Banyak orang merasa senang dengan imbauan pemerintah untuk belajar dan bekerja dari rumah. Mungkin karena selama ini jarang punya waktu untuk keluarga, dengan kebijakan physical distancing ini mereka jadi bisa lebih lama berkumpul di rumah. Namun nyatanya, tidak semua orang bergembira dengan aturan tersebut. Banyak yang pekerjaannya tidak bisa dilakukan dari rumah. Ada juga yang nggak memiliki fasilitas mumpuni untuk melakukan kegiatan belajar mengajar virtual, seperti murid-murid Pak Avan.
Intinya, nggak cuma satu-dua orang aja yang mengalami kesulitan di tengah wabah ini. Bahkan bisa dibilang semua orang saat ini sedang berjuang di jalannya masing-masing. Para tukang ojek online harus tetap bekerja di jalanan, mencari nafkah demi sesuap nasi.
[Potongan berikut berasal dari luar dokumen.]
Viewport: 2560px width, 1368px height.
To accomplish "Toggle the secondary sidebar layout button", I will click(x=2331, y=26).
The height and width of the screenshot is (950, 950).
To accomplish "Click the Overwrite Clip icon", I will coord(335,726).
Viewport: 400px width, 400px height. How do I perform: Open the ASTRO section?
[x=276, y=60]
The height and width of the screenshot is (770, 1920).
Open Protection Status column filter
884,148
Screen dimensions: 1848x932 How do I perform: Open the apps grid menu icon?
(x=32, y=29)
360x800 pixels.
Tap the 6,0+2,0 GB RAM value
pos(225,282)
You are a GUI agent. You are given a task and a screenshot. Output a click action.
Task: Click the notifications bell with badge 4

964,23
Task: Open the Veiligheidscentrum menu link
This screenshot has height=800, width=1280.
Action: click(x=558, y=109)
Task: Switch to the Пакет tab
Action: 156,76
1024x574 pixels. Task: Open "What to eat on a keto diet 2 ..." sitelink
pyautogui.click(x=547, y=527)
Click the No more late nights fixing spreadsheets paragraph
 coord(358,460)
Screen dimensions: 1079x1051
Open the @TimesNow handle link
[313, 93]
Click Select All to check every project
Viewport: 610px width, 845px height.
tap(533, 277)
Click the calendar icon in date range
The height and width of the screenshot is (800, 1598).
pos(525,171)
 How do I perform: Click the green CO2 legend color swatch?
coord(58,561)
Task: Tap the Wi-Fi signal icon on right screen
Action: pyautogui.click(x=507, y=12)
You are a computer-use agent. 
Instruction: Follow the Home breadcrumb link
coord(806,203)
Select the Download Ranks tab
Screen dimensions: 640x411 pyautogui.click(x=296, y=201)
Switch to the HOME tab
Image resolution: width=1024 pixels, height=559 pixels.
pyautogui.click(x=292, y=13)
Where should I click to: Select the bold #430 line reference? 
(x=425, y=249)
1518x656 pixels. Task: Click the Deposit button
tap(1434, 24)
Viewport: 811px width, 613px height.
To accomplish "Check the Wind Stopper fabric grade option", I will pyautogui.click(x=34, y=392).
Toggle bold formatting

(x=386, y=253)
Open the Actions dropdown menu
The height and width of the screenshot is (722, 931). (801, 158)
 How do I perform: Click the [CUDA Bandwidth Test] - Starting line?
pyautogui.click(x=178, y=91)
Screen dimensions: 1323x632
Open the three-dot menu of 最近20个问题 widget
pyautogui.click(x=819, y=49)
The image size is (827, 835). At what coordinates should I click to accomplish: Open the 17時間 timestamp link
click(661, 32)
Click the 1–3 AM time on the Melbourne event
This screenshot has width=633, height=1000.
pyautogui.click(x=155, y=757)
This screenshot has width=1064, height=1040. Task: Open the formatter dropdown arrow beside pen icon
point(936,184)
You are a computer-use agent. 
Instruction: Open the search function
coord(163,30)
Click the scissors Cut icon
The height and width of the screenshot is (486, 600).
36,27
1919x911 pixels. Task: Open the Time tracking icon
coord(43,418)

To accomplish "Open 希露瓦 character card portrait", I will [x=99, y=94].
Ibu-ibu rumah tangga harus banyak-banyak bersabar karena harus membimbing anak-anaknya belajar di rumah, di samping menyelesaikan pekerjaan domestiknya. Bahkan, pengusaha dengan bisnis di mana-mana pun juga harus memutar otak bagaimana caranya tetap bisa menggaji ribuan karyawan, padahal konsumen sedang sepi-sepinya.
Begitulah corona, kedatangannya sungguh tidak diduga dan merepotkan banyak orang. Namun, percayalah bahwa selalu ada hikmah di setiap peristiwa. Dan tetap lah berpegang pada keyakinan kalau semua ini pasti akan berakhir. Tetap semangat, kamu.